Start of WORKING DATA

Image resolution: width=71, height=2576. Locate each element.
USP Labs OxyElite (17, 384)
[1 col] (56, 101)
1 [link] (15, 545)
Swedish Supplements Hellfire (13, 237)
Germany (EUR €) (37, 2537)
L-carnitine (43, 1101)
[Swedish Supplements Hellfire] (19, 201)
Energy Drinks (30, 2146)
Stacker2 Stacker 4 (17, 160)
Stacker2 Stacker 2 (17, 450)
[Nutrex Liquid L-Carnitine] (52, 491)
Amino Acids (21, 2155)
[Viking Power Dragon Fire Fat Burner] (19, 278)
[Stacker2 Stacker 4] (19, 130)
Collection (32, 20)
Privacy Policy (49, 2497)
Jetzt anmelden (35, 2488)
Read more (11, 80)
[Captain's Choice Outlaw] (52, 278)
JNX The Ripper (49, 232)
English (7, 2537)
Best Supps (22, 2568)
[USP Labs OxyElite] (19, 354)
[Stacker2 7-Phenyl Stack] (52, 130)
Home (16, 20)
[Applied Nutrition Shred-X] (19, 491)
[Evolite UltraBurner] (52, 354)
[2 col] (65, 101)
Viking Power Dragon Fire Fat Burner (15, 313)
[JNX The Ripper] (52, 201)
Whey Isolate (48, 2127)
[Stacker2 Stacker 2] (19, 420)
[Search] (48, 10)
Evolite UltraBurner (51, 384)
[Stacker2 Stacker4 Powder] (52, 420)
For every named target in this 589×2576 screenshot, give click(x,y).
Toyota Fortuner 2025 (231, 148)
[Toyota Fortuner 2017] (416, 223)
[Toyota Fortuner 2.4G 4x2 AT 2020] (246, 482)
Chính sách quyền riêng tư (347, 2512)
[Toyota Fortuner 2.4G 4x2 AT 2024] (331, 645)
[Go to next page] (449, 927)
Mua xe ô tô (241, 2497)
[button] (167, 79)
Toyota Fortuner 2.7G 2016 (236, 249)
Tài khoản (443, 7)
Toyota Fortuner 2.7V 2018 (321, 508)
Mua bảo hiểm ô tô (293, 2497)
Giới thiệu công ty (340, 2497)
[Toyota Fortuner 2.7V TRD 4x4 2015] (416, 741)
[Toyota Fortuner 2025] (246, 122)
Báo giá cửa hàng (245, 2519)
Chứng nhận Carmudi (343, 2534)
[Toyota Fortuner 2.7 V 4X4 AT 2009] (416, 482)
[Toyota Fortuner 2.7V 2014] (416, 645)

End of WORKING DATA

### EXERCISE AIM:
Where the word "OxyElite" occurs in a line of the entries above, count that line, and reply with the total only.

### REPLY TO THE EXERCISE:
2